Limejump, the Shell-owned monetiser of grid-scale batteries, is teaming up with SSDC Opium Power to run two more units totalling 90 MW across the south of England.
SSDC Opium, itself a partnership of Yeovil-based Opium Power and South Somerset District Council, has a battery portfolio running to 140MW.
Its 40MW installation in Fareham, Hampshire is the UK’s largest battery system to be owned by a local authority. From next month, Limejump will optimise it fully for participation in the National Grid’s Dynamic Containment market.
Limejump will embrace a further 20MW of capacity at Fareham, when an extension goes live this summer.
At Fideoak Mill, near Taunton, SSDC has run 30MW since 2020. Late last year, the joint venture entrusted that site’s coulomb crèche to Limejump’s care. The firm now monetises Fideoak Mill for Dynamic Containment and wholesale trades.
Last July Limejump began optimising Penso Power’s 100MW battery construct in Wiltshire. Linked across two sites near Minety, it is the largest battery to be optimised for any of National Grid’s ancillary services.
Limejump boasts over 44,000 hours of stand-by optimisation in the UK flexibility market, built up since it began optimising battery energy storage systems (BESS) in 2016.
The firm’s automated scheduling optimisation algorithms, allied to advanced forecasting techniques, will see SSDC Opium’s full BESS portfolio contributing to ancillary service markets and trading wholesale power.
Limejump’s head of flexibility Genna Boyle said: “As the UK looks to invest in and secure a more sustainable energy future, we’re working harder than ever to support the deployment of renewables and BESS across the UK”.

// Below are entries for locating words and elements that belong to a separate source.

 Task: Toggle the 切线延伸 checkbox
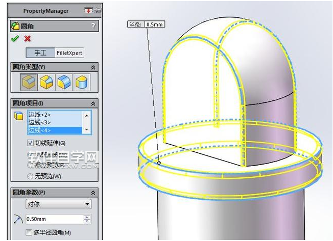pyautogui.click(x=31, y=143)
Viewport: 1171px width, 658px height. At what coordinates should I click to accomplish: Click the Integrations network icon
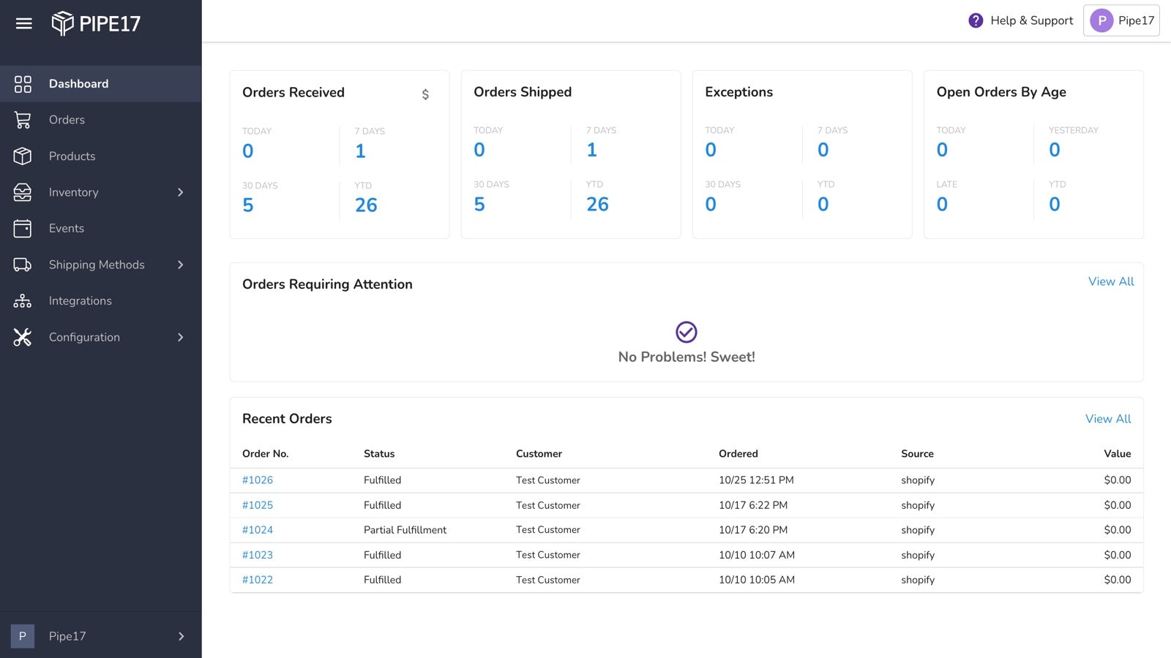click(x=23, y=300)
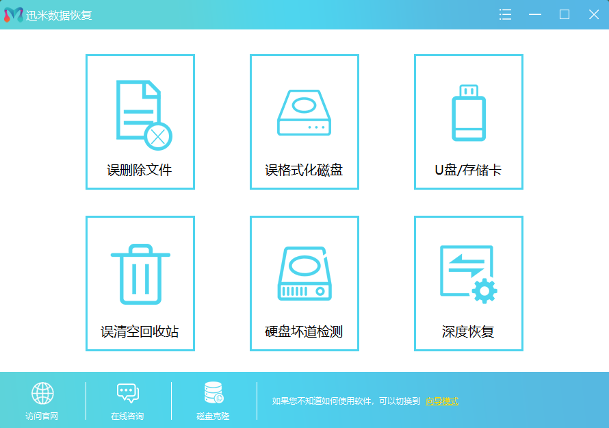The width and height of the screenshot is (609, 428).
Task: Start 深度恢复 deep recovery via gear icon
Action: coord(468,273)

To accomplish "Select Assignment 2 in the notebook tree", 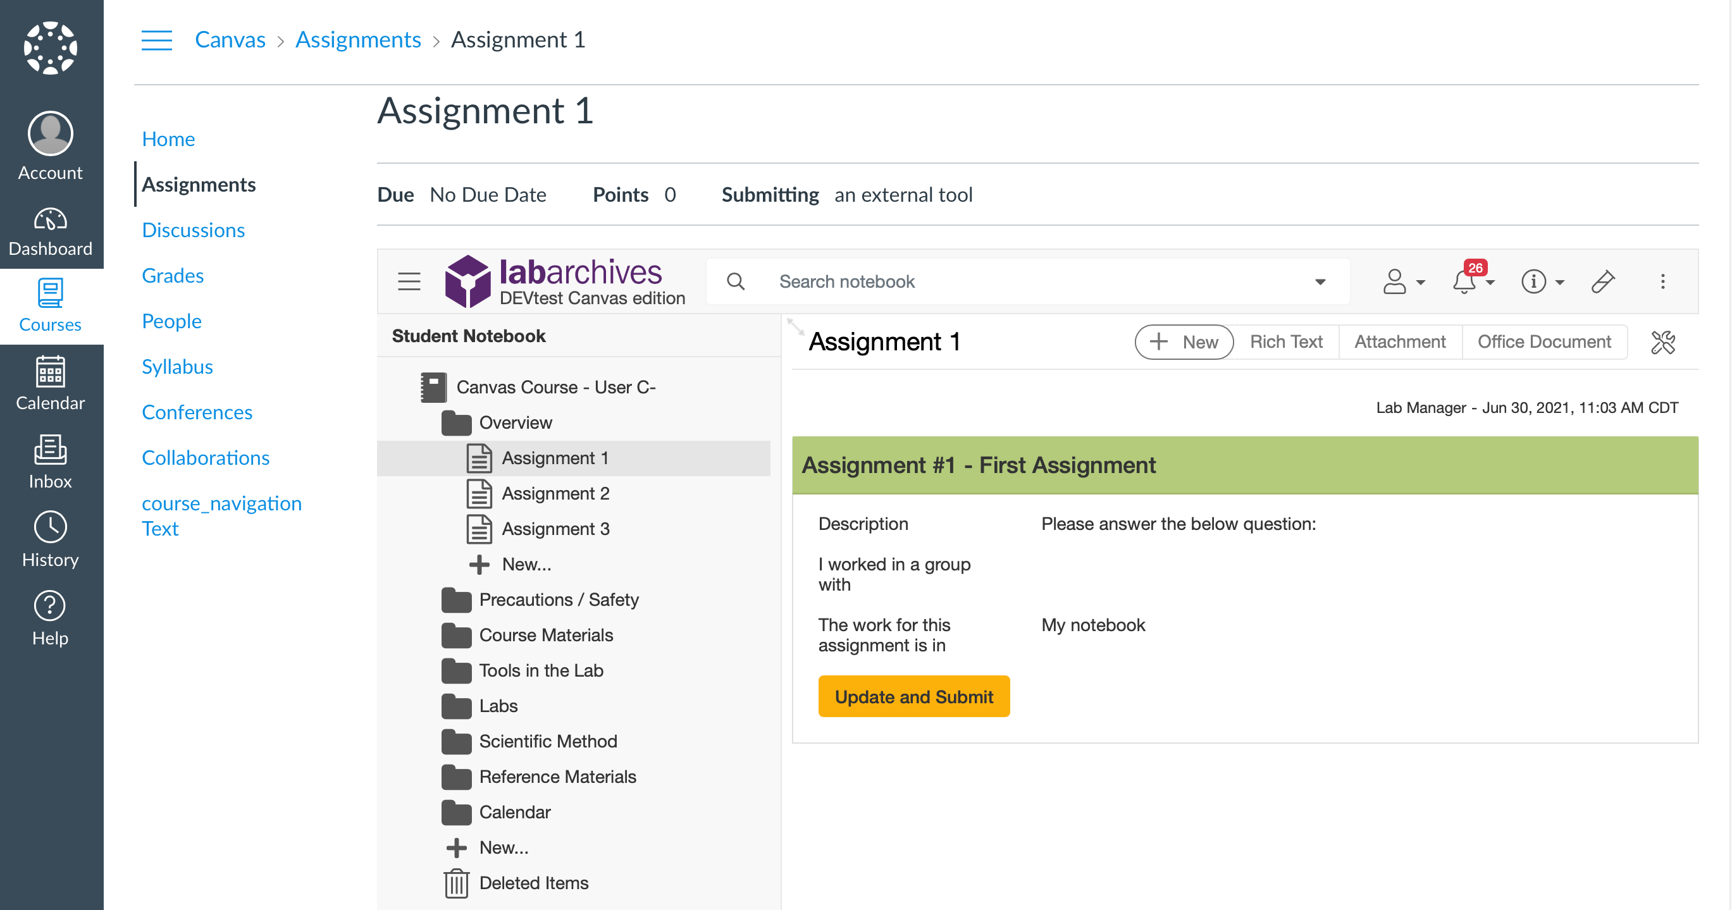I will (x=556, y=493).

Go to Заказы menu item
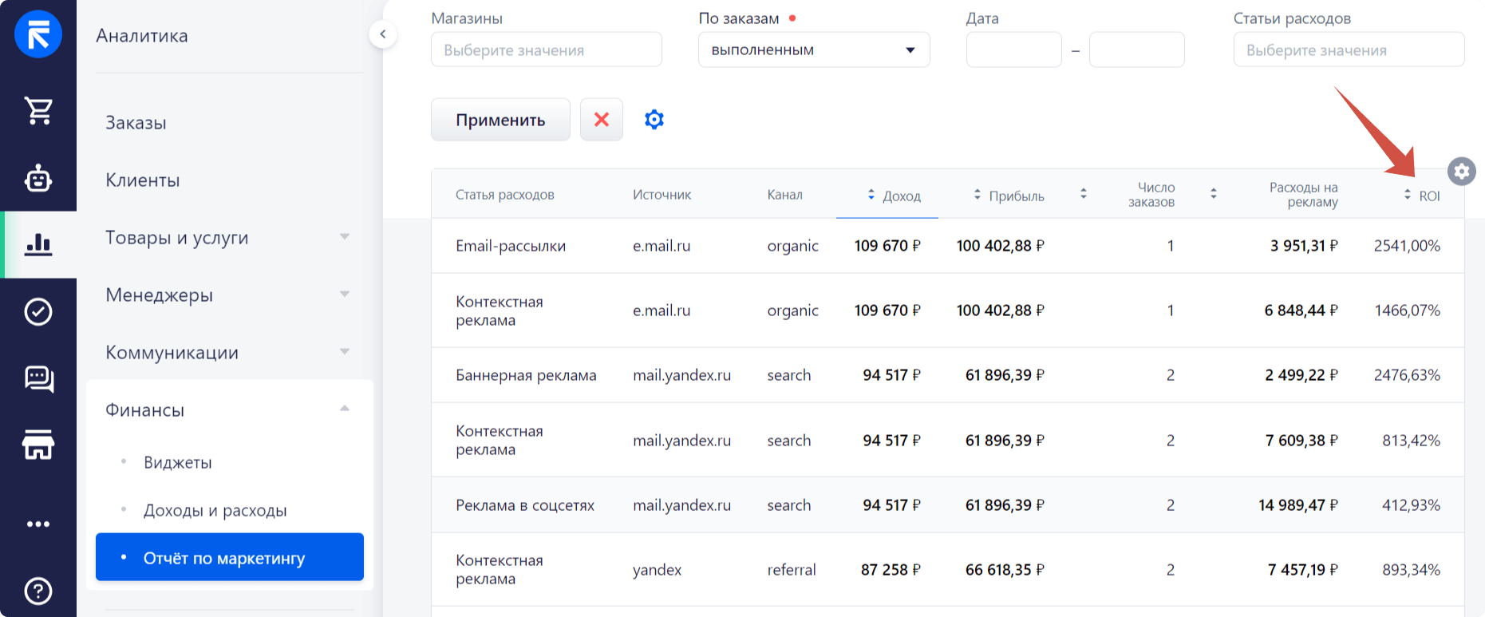coord(136,123)
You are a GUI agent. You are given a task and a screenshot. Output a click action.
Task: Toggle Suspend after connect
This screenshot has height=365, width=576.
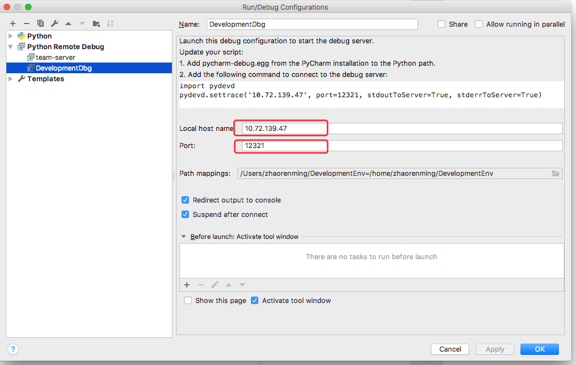[185, 214]
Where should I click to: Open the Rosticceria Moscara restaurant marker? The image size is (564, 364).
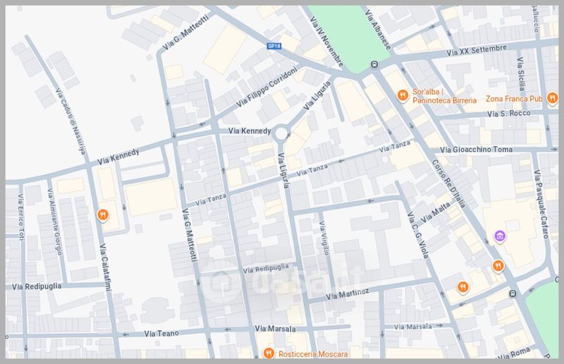[x=268, y=353]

She said the firm anticipated that the government’s delayed energy security strategy would lift restrictions on onshore wind and facilitate more BESS and solar.
“National Grid ESO’s Leading the Way FES scenario in 2021 predicted up to 13.1GW of BESS by 2030, so we have a real challenge ahead of us to achieve this”, Boyle added.
Opium Power claims a 550 MW pipeline of projects in development.
Boss Jason Dobson added: “We are delighted that Phase 1 of SSDC Opium Power’s Hampshire BESS project is now live. and we are looking forward to working with Limejump going forward to maximise the revenue income from this site that will help supplement and fund SSDC’s public services.”
It would be good to know what type of battery technology will be used: Lithium, redox-flow or other storage; perhaps a mix of these?